You Should Get Your Hearing Screened Regularly For These Four Reasons

Why is getting routine hearing tests significant? That’s because your general health can be significantly affected by hearing loss. Having your hearing screened regularly can help you identify hearing loss early, get care sooner, and, improve your health, wellness, and quality of life.

Who should get a hearing examination?

A loss in hearing ability can produce effects that can seriously hamper your health and well-being. For instance, hearing loss can lead to extreme social isolation. Talking with family and friends can become more difficult, and those who suffer from hearing loss may be less likely to reach out to other people, even during routine activities like shopping or going to work. It might not be shocking that this type of social isolation can lead to mental health issues, but it may come as a surprise to learn that it can be harmful to your physical health too.

Hearing loss can trigger other issues as well. For example, untreated hearing loss has been associated with many chronic conditions, including cognitive decline and depression. It’s also been linked to a number of comorbidities, including diabetes, heart conditions, and high blood pressure.

So scheduling a routine hearing test will be a good strategy for pretty much everybody.

Four reasons to monitor your hearing

There are four noteworthy reasons why keeping an eye on your hearing can be beneficial to your overall health.

1. Establishing a baseline for your hearing is important

Why would you want to have your hearing tested if it seems healthy? Well, getting a hearing exam early is a good idea for a number of reasons. The most important is that a hearing test will give us an accurate picture of your current hearing health. If your hearing changes in the future, this will make it simpler to detect. This is particularly true because hearing loss tends to develop gradually, the first symptoms are not always obvious.

Before you notice any symptoms, a hearing test will help identify hearing loss in its early stages.

2. Diagnose and treat problems earlier

Hearing loss is typically a progressive condition, meaning it tends to get worse over time. You’ll have a better prognosis, as a result, if you recognize your hearing loss early. If you treat the condition as early as possible, you will have more positive results.

When you get treatment early it will mean doing things like using ear protection or possibly wearing hearing aids. Many of the related problems like dementia, social isolation, and depression can be avoided with early treatment.

3. It’s easier to measure future changes

Even if you are diagnosed with hearing loss, that doesn’t mean your hearing your hearing won’t continue to get worse as you get older. Regular hearing exams can enable early detection and your treatment plan can be adjusted as needed.

4. Additional damage can be avoided

Most hearing loss is caused by damage, the kind of damage that occurs gradually and over time. Your hearing specialist is a considerable resource and seeing us regularly will help you identify any hearing loss as early as possible. We can provide you with information, treatments, and best practices that can help keep your hearing as healthy as possible.

We can help you figure out ways to keep sounds around you quieter and also help you safeguard your ears from day-to-day damage.

How frequently should I get my hearing assessed?

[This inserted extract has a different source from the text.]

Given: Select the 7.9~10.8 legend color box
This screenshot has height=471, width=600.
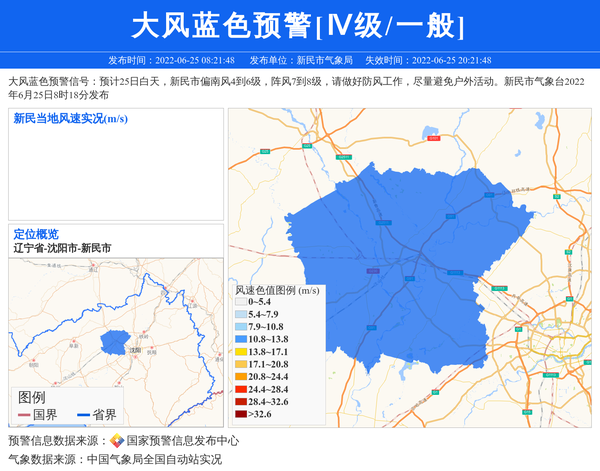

Generally speaking, it’s suggested that adults undergo a hearing exam sometime in their 20s or 30s, on the earlier side. Unless we suggest more frequent visits or if you notice any hearing issues, at least every ten years will be the advised interval for hearing assessments.

But maybe you’re thinking: what should I expect at my hearing exam? Hearing exams are generally totally non-invasive. Typically, you simply listen for some tones in a special set of headphones.

Whether you require some hearing protection or a new pair of hearing aids, we will be able to help you with the best hearing care. And we can help you determine what your hearing test schedule should be.